Рослые собаки тоже учителя на свой лад. Молодых обнюхали, спознались, кого лизнули, кого пихнули, на кого гиркнули, а обидеть — нет; очень понимают оне, рослые, малых, и наука у них — подражанье. Ну, до того с людьми схожесть, даже не разберёшь, кто у кого первей подражать выучился, — люди ли у собак, собаки ли. Промеж родителями и детьми у людей как? А вот так: «Я, сынок, краду, и ты, стало, не попадайся; я тах-та ловко того-другого облапошил, и ты учись; я пью, и ты привыкай». Собаки — всё в точности: «Я делаю, и ты делай; я тёплый след взял, и ты умей; я рыбу из воды вынул, и ты себе вынь, раз-два обкупнёшься — научишься, кормись».

День ко дню да собака к собаке и получается сельсовет. У них тоже водятся что лены, что хитрованы, что взгальные, но не как середь людей, потому — взыск равно для всех строгий: за общий вред гуртом бит будешь; за пакость собачью никто тебя с-под хвоста не понюхает; а через лень свою сдохнешь за лето, как Никифор-от кормить бросит. И ещё: робят

малых привечай, почтуй; суку не трожь, она тебе не ровня; чего с кем не поделил — подерись, да не по-людски до крови, до смерти, а до верхней силы. Взял, так взял; нет — подожми хвост. А ежели супротивник загодя на спину лёг, живот показал — дай живота, отступись, лежачего одни люди бьют, не всему от них учиться. И над мёртвы м не глумись, а понюхал — уйди без злобы; это у людей мода, — пока живой, не знают, куда нюхать-лизать: «Ах, дорогой наш товарещ, да синпатичный какой, да тебя народ пуще себя любит», а помер — говорят: «Подлец, сукин кот, тах-та ему и надо, подлецу, а мы и не знали, думали хороший». Такую-от переменчивость собакам вовек не понять и — добро, а оно и людям не худо чему доброму у собак поучиться.

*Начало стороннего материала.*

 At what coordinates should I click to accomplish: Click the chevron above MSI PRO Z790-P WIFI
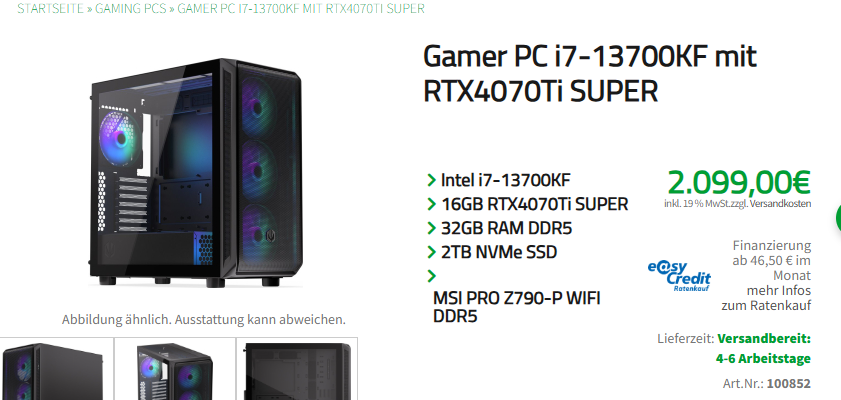tap(431, 276)
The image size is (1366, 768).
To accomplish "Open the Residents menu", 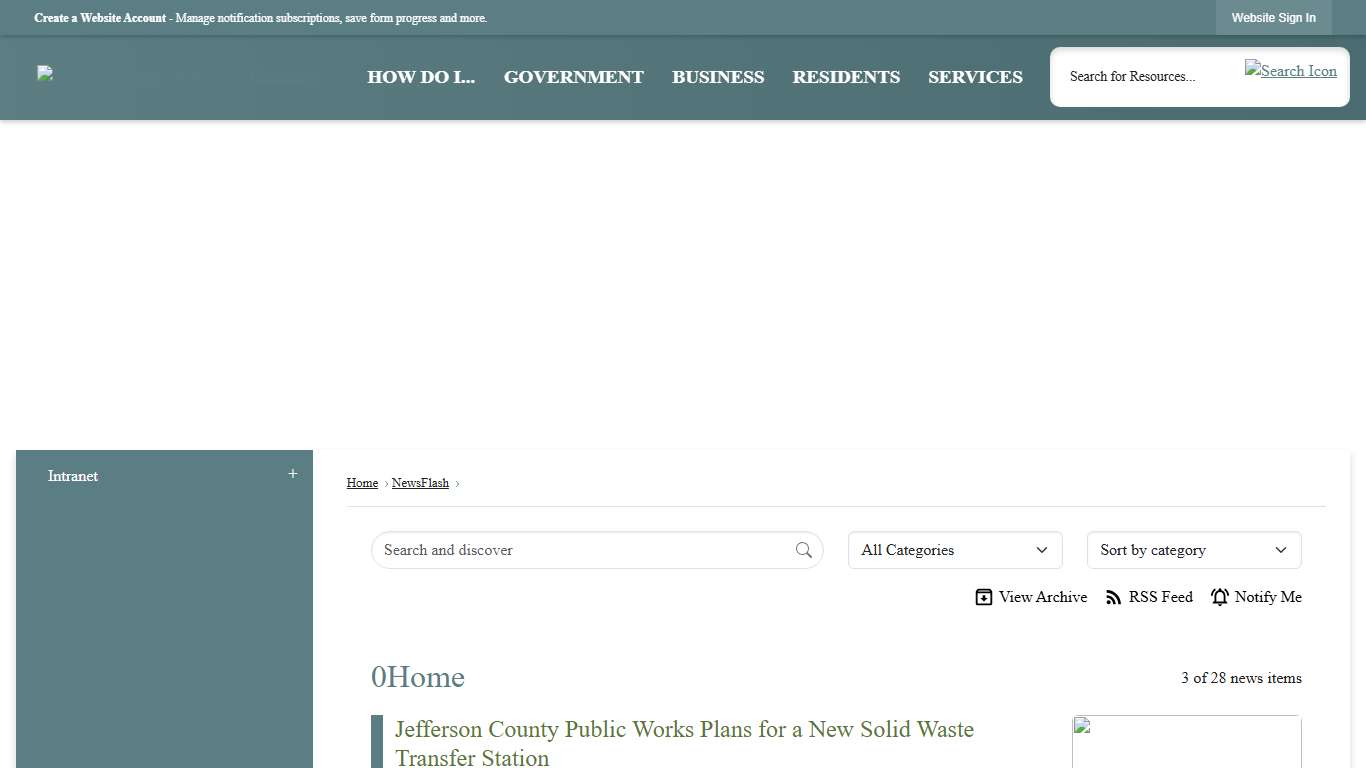I will click(x=845, y=77).
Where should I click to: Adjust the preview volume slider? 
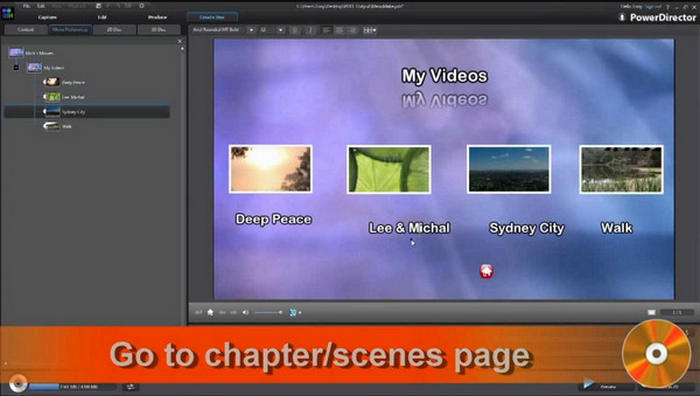click(268, 313)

Возрастали оне на просторе незаметно и подравнялись один к одному, тах-та за полсобаки к году вымахали, а что резвости, да прыти, да силов у них прибыло, хоть нащупь тронь: бабки, грудь, спина — всё. И перезимовали не в убыток, и лета дождались, а к новым заморозкам достигли полного роста, жилы поднабили, одна кость у них оставалась хлипкая. И пришла пора учить их на специальность. Построил он их парами, запряг; какие покрепче — спереди, послабей — сзади, и дал волокушу тянуть, жести кусок, весом к саням гружёным, чтоб доразу в привычку, а сам с ними бегал и командовал: «Паняй, «Стой!», «Право!», «Лево!» — такие все слова.

Собаками править — вожжей не нужно, потому — способность у них жуткая глагол понимать и выходка человеческая: кому одного пинка достанет, кому два, а кому вовсе ничего. Смысел слова им достигнуть — всё одно что зайчиное рёбрышко хрустнуть на зубец. Не иначе — свыше это у них, боле неоткуда, а Никифор-от какой ни есть, а ума у него додуматься хватает, что собака опосля человека лучшее у Бога произведение. И в приказ оне входят не хуже нашего, абы слова были короткие, не трали-вали всякие, а чтоб ты им «Пра», а на «во» оне уже морды куда след поворотили, — тах-та. Всего трудней им слово «Цыть!» далось, на случай в засядке сидеть или тишь лесную сверху до земли вычуять. Туточка оне причины мертво сидеть не смыслят и долго не подчинялись, особо кто с игручим характером, да Никифор, он — щедрый, у него дранья и заушей столь припасено — ого! — сразумели. Теперь гляди: ставил он их без образованья, а чуток погодя — диплом им всем выдавай. Только ноги у Никифора с тоё науки гудят день и ночь; шестьдесят-от ему, Никифору, не убегаться, как по-молоду.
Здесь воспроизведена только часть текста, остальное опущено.